I started meeting Sharif in the mornings at a tiny juice stand near the hotel. He had given up his work pedaling watches on his arm so that we could spend more time together. His selflessness doused me in shame. When I voiced concern about earning money, Sharif tossed the matter aside and said he could manage. Acceptance of insecurity is a way of life for some people in the East, an abstract foundation to life that somehow renders it in sharper light and a deeper significance. Sharif knew no other form of existence.
One morning, I noticed a postcard taped at the wall behind the juice counter. It curled up around the edges, but I could still make out remnants of an old stone footbridge framed by lush golden colored fields and a ridge of saw-toothed mountains. Sharif followed my gaze toward the postcard and smiled knowingly.
"That is Kurdish land just north of Aleppo."
"I wish we could see it." I continued staring at the image until it burrowed into my mind and refused to leave.
"Let us try." Sharif gulped down the fruit cocktail, his prominent Adam's apple to jogging up and down the throat in a frenzied race.
We hailed a minibus and got off at a busy intersection with more minibuses.
"Wait here." Sharif motioned for me to huddle next to a dusty wall with a group of village women with enormous cloth bundles mounted on their backs like primitive rucksacks. I imagined them as a forgotten tribe of sixteenth century female nomad warriors carousing through rugged hinterlands and urban jungles to spread the ideals of personal wayfaring as a way to reach inner peace. One of the women, perhaps the self-appointed leader, smiled at me and instructed the others to make some room in their tight little circle so I too could squat on my haunches and wait in weary resignation for the next leg of the journey. They were a tough looking lot with the strong silent features of mountains.

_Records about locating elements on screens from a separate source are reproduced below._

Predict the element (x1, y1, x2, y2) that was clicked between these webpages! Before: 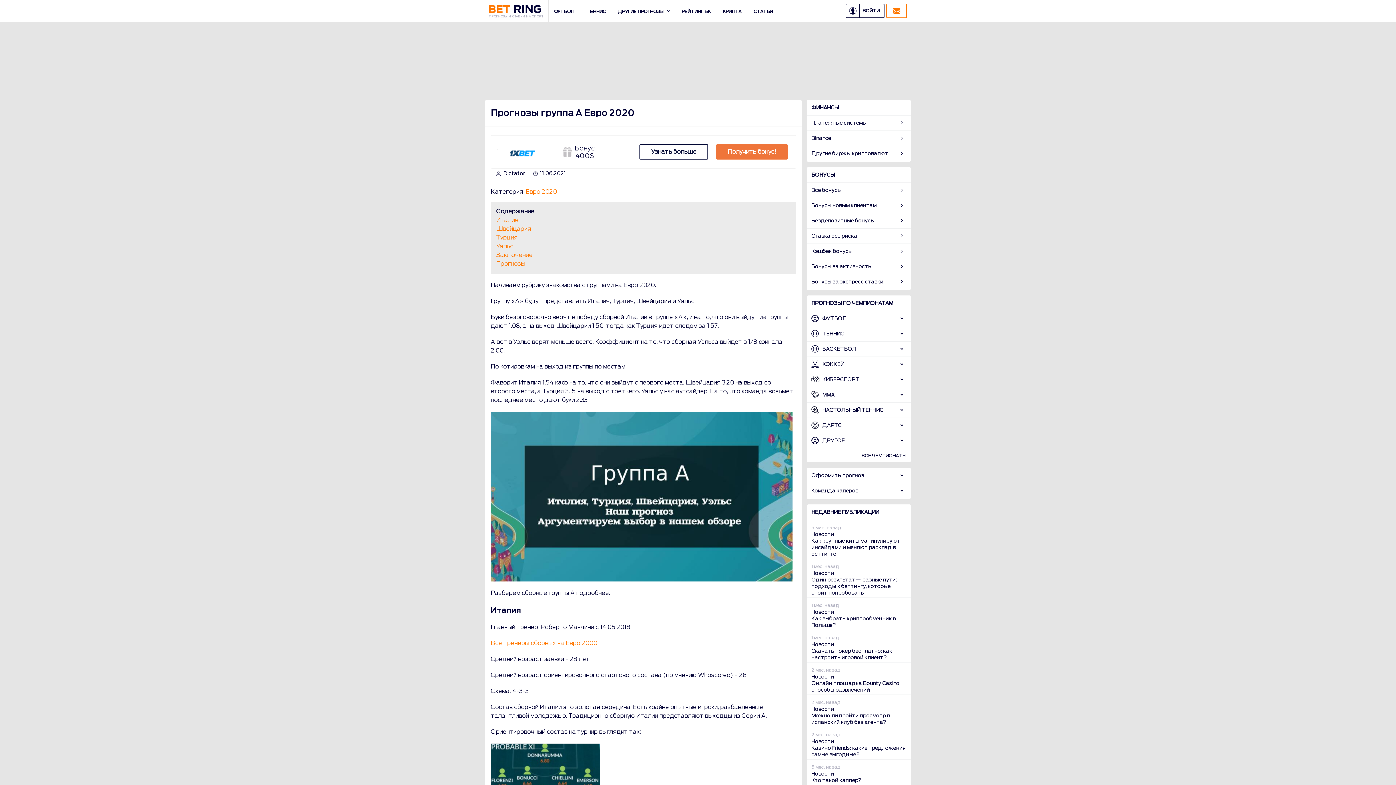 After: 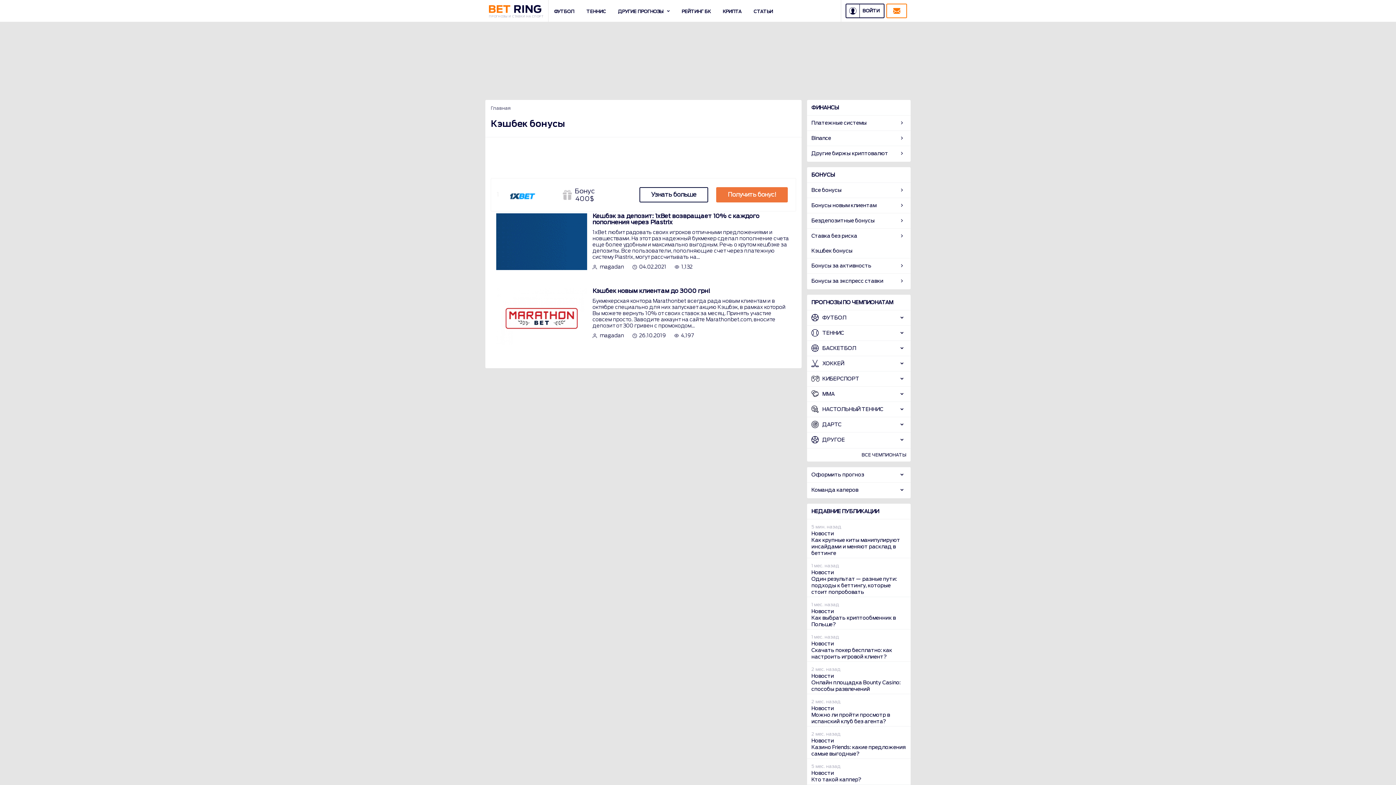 Action: bbox: (807, 243, 910, 258) label: Кэшбек бонусыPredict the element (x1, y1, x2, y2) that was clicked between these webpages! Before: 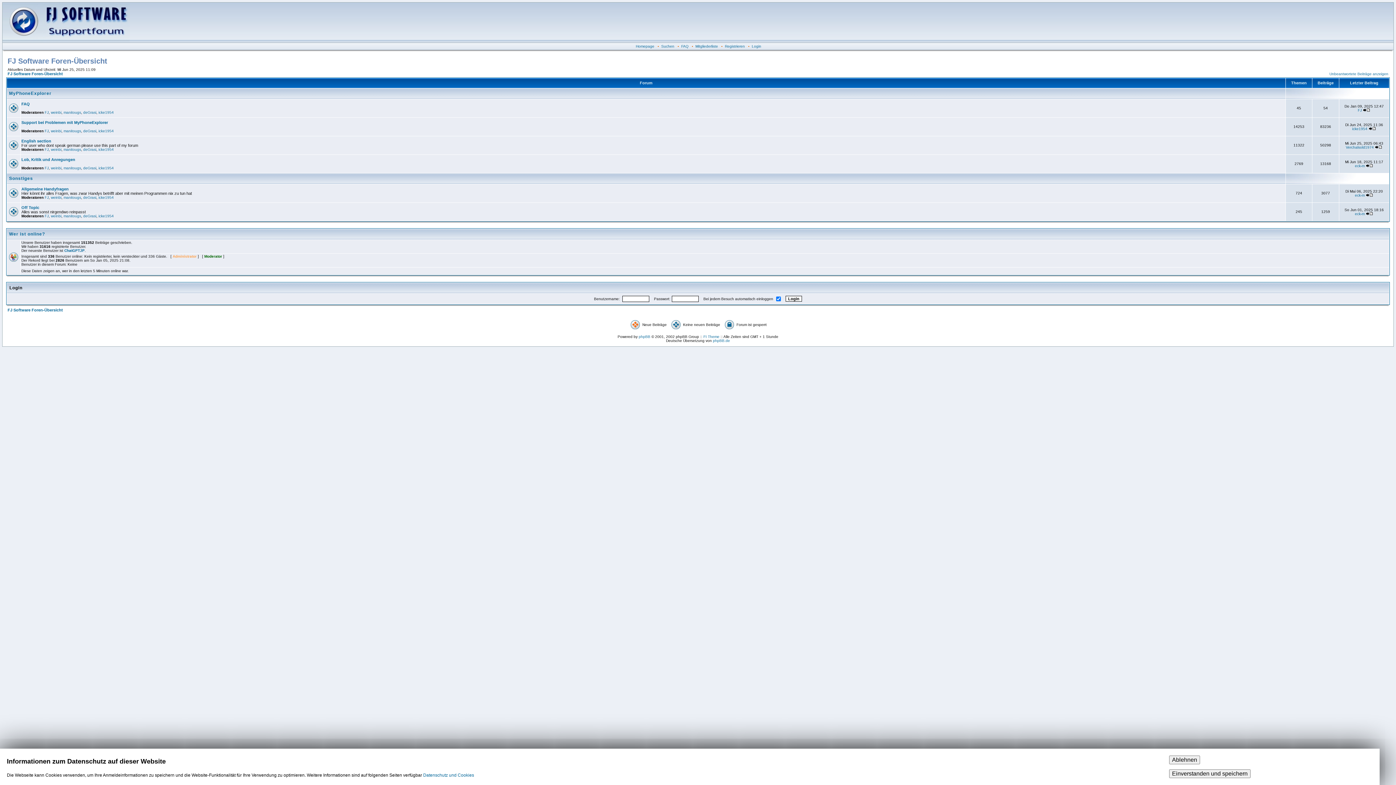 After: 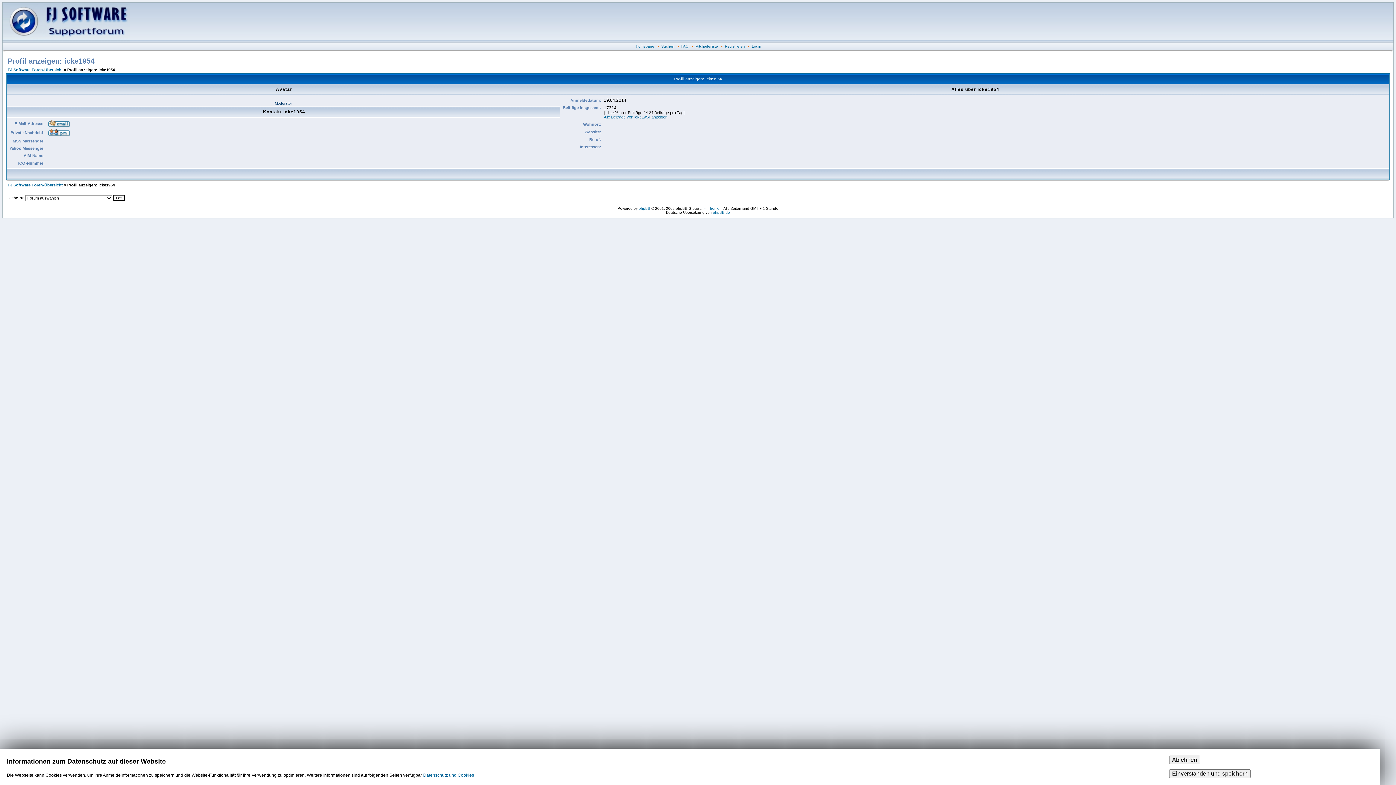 Action: label: icke1954 bbox: (98, 214, 113, 218)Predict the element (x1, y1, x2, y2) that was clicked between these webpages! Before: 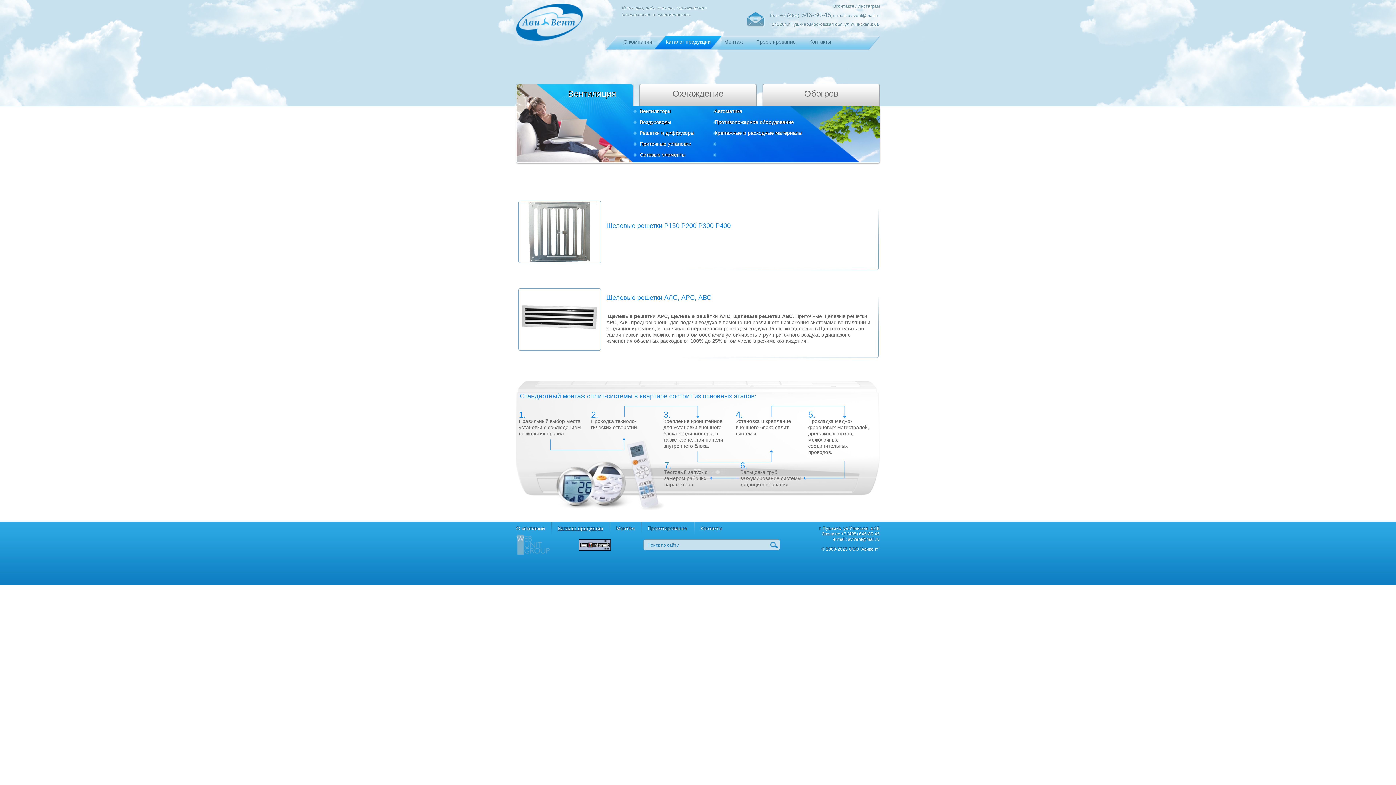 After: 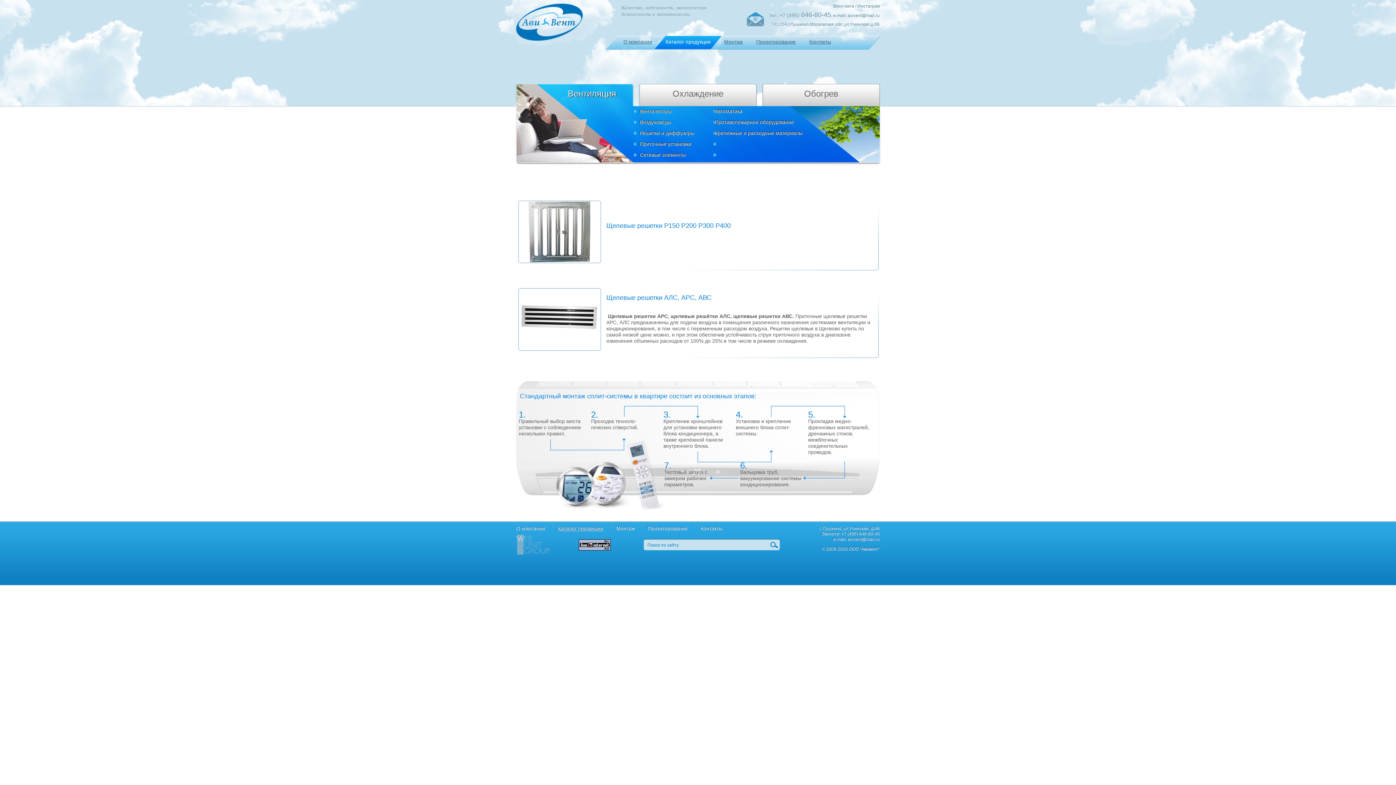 Action: bbox: (578, 546, 610, 552)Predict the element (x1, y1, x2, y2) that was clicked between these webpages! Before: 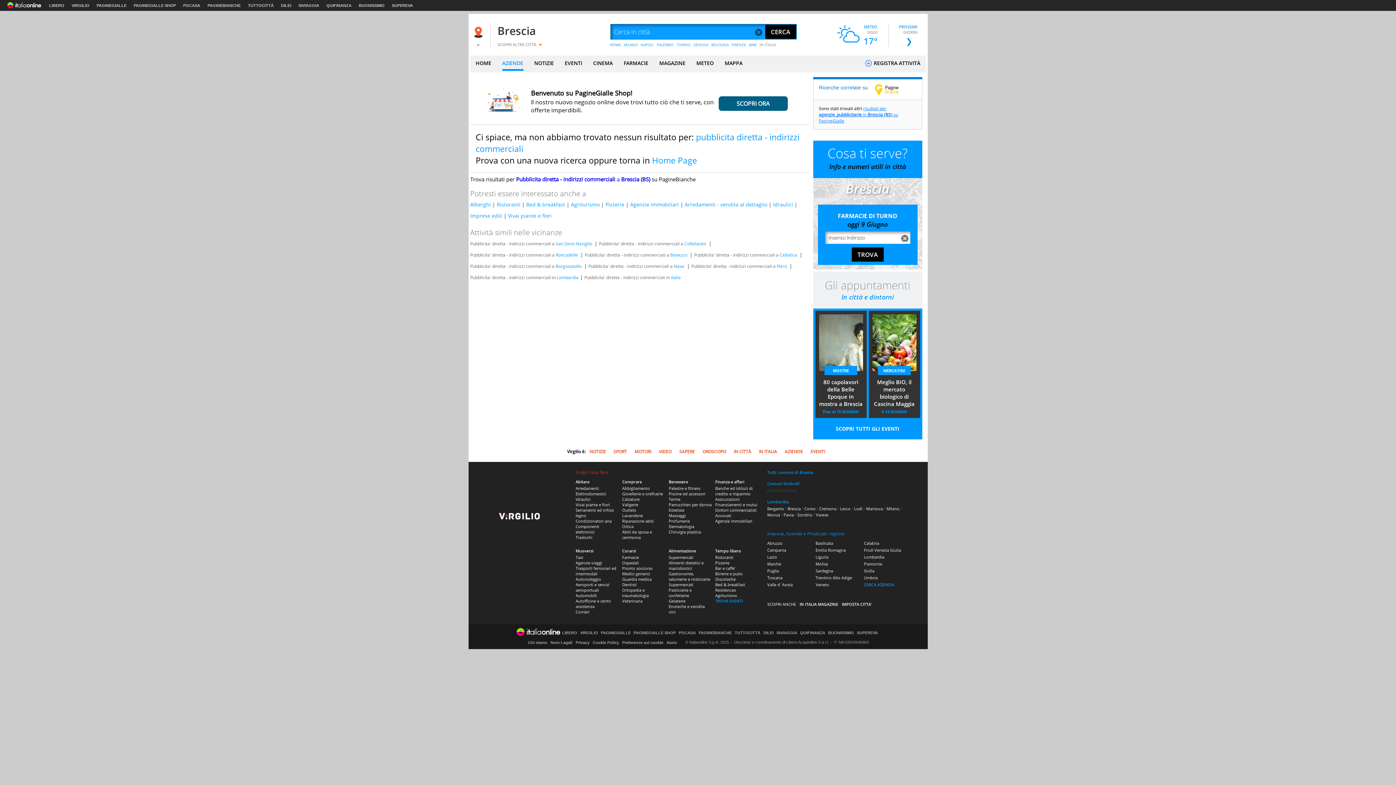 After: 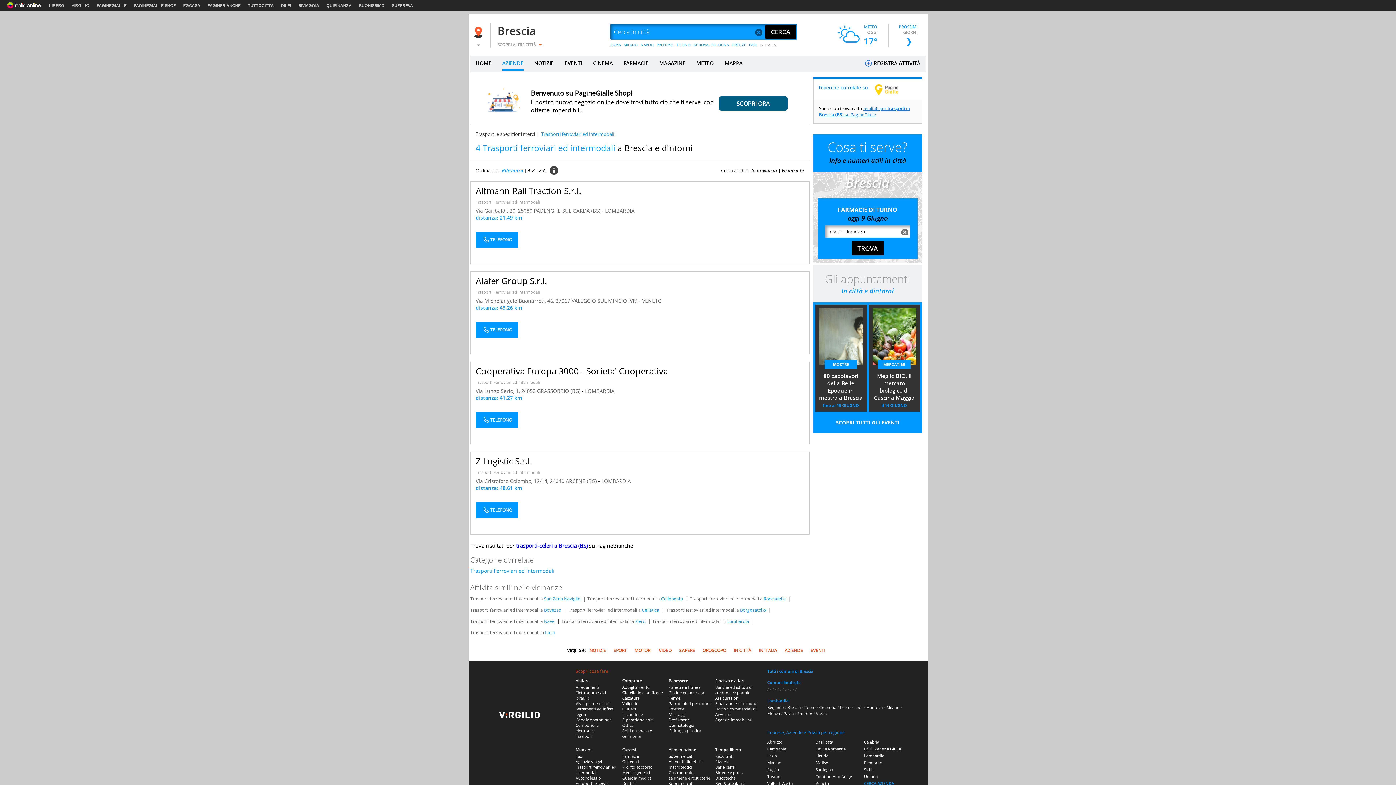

I watched Sharif haggle with a taxi driver. He kept waving his hands like a conductor without a baton and shaking his head with the same tempo. At one point, Sharif bunched up the fingers of his right hand and brought them close to his mouth as if he wanted some food. Maybe it was a new bargaining tactic to sweeten the deal. But the taxi driver was not buying. He just threw his head back and laughed like the devil. Sharif lowered his head and slouched back.
"What happened?" I asked.
"He is very greedy man. He wants a thousand pounds each to take us as far as Cyrrhus."
It amounted to twenty dollars apiece, reasonable back home, but near extortion in Syria.
"That's haram. Absolutely wrong. I'll go tell him to get his head screwed back on."
"No. Don't do that." Sharif grabbed me by the arm. "Leave it alone. We will find another way."
It was classic Sharif behavior. To accept unfairness instead of trying to fight it every step of the way as I did in waging battles. At first, it struck me as a defeatist attitude to give in so easily to the driver's heavy-handed airs, but what I called "giving in" required more self-control that he seemed to have mastered to an art form.
Eyes downcast, we shuffled past children playing football in side streets and tiny stalls selling fresh falafels bubbling golden, brown golf balls in a caldron of hot oil. All of sudden, the sound of screeching brakes and squealing tires jolted us awake. A van swung around in an elaborate arc and froze a few inches away from my feet.
In the next instant, Sharif burst out in wild laughter, his shoulders shaking like unsettled Jell-O.